De tous les potes que compte l'imaginaire de la fin du siècle dernier, Jean-Claude Van Damme a toujours été celui qui parlait le plus aux enfants que nous étions, et que nous continuons un peu d'être. C'est peut-être parce que lui-même n'en revenait pas d'être là, un peu comme lorsque Danny Madigan, le jeune garçon de Last Action Hero, se retrouvait projeté dans le monde de son personnage préféré. Van Damme, c'est Tom Hanks dans Big: un enfant qui se réveille du jour au lendemain dans le corps d'un adulte. Ou plus exactement dans celui d'un héros de film d'action qui n'a pas le temps de se demander s'il a ou non grandi trop vite, trop pressé à l'idée de marquer son époque.

Une étoile est née

Par son existence même, l'action hero accapare nos rêves d'enfant, parce qu'il nous donne la possibilité de croire à l'inaccessible, à la manière de la façon dont Jean-Claude Van Damme a abordé le métier. ​​​Pour Stéphane Moïssakis, «plus que d'être un véritable comédien, il avait le désir d'être une star contre vents et marées. C'était un vrai désir d'enfant, qui a germé très tôt dans son esprit».
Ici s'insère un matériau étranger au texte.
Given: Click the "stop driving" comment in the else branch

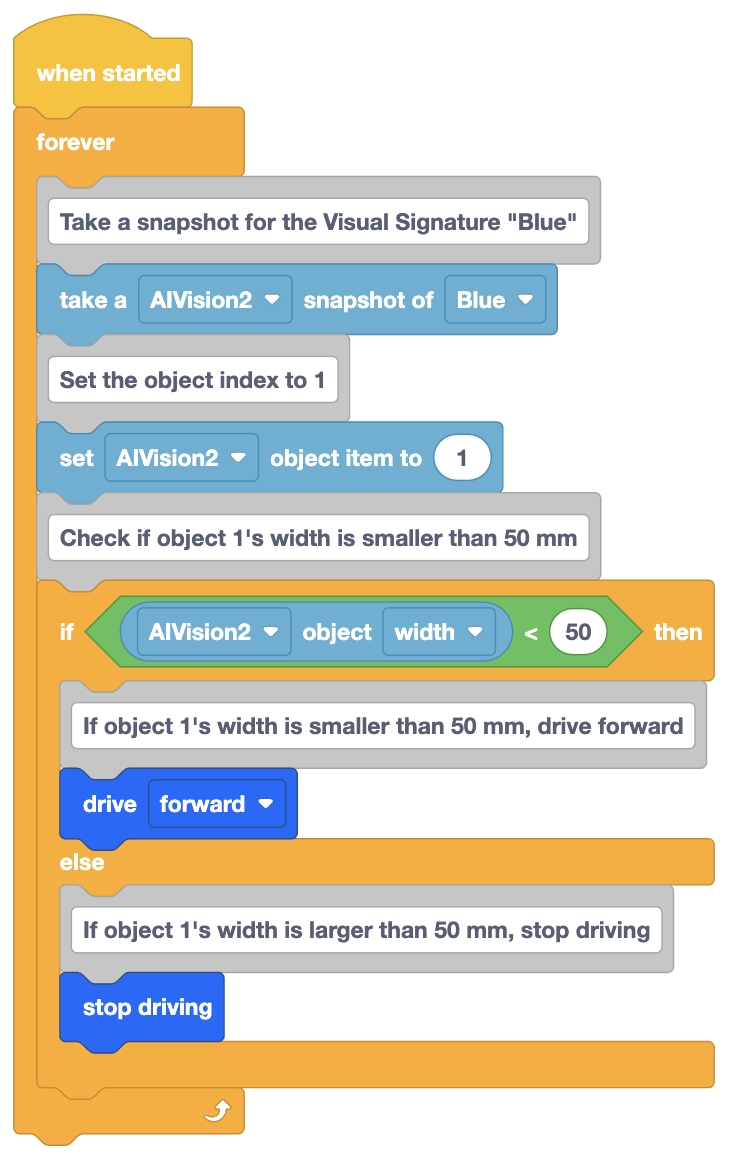Looking at the screenshot, I should pos(366,930).
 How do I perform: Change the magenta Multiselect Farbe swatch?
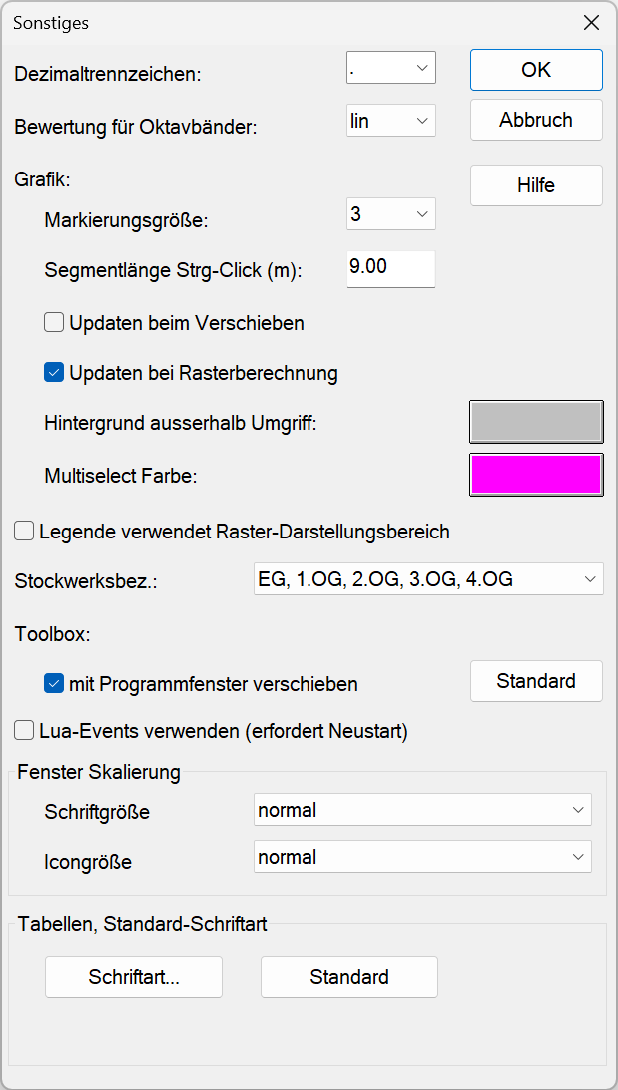[x=536, y=475]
Tout commence vraiment avec Bloodsport, production Cannon réalisée par l'inconnu Newt Arnold mais véritablement façonnée par Van Damme, qui a su saisir sa chance de se faire enfin une place au soleil. Le film est un succès (près de 12 millions de dollars de recettes rien qu'aux États-Unis) et un phénomène générationnel posant les préceptes qui feront Van Damme un véritable chouchou du public. Aussi souple que ses homologues asiatiques, d'une sincérité juvénile à fleur de peau, le performeur compense ainsi ses carences d'acteur. Van Damme vit son rêve, et compte bien en profiter jusqu'à se consumer.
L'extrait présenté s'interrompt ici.